[Exercise input]

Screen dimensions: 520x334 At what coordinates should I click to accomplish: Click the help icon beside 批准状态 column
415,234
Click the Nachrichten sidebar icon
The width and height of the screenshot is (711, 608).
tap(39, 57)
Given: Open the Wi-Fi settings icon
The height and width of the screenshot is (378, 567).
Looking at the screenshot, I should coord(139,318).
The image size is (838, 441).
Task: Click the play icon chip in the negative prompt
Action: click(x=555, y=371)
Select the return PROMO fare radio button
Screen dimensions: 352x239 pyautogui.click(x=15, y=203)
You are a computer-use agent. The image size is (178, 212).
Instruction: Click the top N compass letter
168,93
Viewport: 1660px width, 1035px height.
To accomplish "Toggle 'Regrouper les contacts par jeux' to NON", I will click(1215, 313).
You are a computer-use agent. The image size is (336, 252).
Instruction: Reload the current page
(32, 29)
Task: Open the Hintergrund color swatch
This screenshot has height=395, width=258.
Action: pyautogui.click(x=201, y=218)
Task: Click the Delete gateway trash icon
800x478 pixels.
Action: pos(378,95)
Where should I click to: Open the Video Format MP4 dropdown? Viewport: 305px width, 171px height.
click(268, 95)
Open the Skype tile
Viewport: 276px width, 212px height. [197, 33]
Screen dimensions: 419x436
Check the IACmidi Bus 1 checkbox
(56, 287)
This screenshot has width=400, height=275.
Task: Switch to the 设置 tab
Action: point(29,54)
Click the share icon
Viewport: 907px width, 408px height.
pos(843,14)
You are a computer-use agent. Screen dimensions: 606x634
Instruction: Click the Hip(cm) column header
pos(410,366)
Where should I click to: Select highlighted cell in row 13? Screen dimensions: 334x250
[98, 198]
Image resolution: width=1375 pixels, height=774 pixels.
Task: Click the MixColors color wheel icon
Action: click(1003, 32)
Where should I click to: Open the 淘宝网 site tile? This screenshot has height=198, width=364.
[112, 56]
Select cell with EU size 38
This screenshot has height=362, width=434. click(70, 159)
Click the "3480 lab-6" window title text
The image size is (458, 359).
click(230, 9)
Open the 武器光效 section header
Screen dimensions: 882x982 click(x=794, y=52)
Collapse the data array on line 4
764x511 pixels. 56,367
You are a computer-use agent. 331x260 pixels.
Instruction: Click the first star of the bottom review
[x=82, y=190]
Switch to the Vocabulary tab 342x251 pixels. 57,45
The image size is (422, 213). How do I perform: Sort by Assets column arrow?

[/Exercise input]

**Instructions for the task**
Word for word, transcribe each record.

**Result of this task**
Screen dimensions: 520x334 At what coordinates should I click to accomplish: Click the help icon beside 批准状态 column
415,234
Click the Nachrichten sidebar icon
The width and height of the screenshot is (711, 608).
tap(39, 57)
Given: Open the Wi-Fi settings icon
The height and width of the screenshot is (378, 567).
Looking at the screenshot, I should coord(139,318).
The image size is (838, 441).
Task: Click the play icon chip in the negative prompt
Action: click(x=555, y=371)
Select the return PROMO fare radio button
Screen dimensions: 352x239 pyautogui.click(x=15, y=203)
You are a computer-use agent. The image size is (178, 212).
Instruction: Click the top N compass letter
168,93
Viewport: 1660px width, 1035px height.
To accomplish "Toggle 'Regrouper les contacts par jeux' to NON", I will click(1215, 313).
You are a computer-use agent. The image size is (336, 252).
Instruction: Reload the current page
(32, 29)
Task: Open the Hintergrund color swatch
This screenshot has height=395, width=258.
Action: pyautogui.click(x=201, y=218)
Task: Click the Delete gateway trash icon
800x478 pixels.
Action: pos(378,95)
Where should I click to: Open the Video Format MP4 dropdown? Viewport: 305px width, 171px height.
click(268, 95)
Open the Skype tile
Viewport: 276px width, 212px height. [197, 33]
Screen dimensions: 419x436
Check the IACmidi Bus 1 checkbox
(56, 287)
This screenshot has width=400, height=275.
Task: Switch to the 设置 tab
Action: point(29,54)
Click the share icon
Viewport: 907px width, 408px height.
pos(843,14)
You are a computer-use agent. Screen dimensions: 606x634
Instruction: Click the Hip(cm) column header
pos(410,366)
Where should I click to: Select highlighted cell in row 13? Screen dimensions: 334x250
[98, 198]
Image resolution: width=1375 pixels, height=774 pixels.
Task: Click the MixColors color wheel icon
Action: click(1003, 32)
Where should I click to: Open the 淘宝网 site tile? This screenshot has height=198, width=364.
[112, 56]
Select cell with EU size 38
This screenshot has height=362, width=434. click(70, 159)
Click the "3480 lab-6" window title text
The image size is (458, 359).
click(230, 9)
Open the 武器光效 section header
Screen dimensions: 882x982 click(x=794, y=52)
Collapse the data array on line 4
764x511 pixels. 56,367
You are a computer-use agent. 331x260 pixels.
Instruction: Click the first star of the bottom review
[x=82, y=190]
Switch to the Vocabulary tab 342x251 pixels. 57,45
The image size is (422, 213). How do I perform: Sort by Assets column arrow?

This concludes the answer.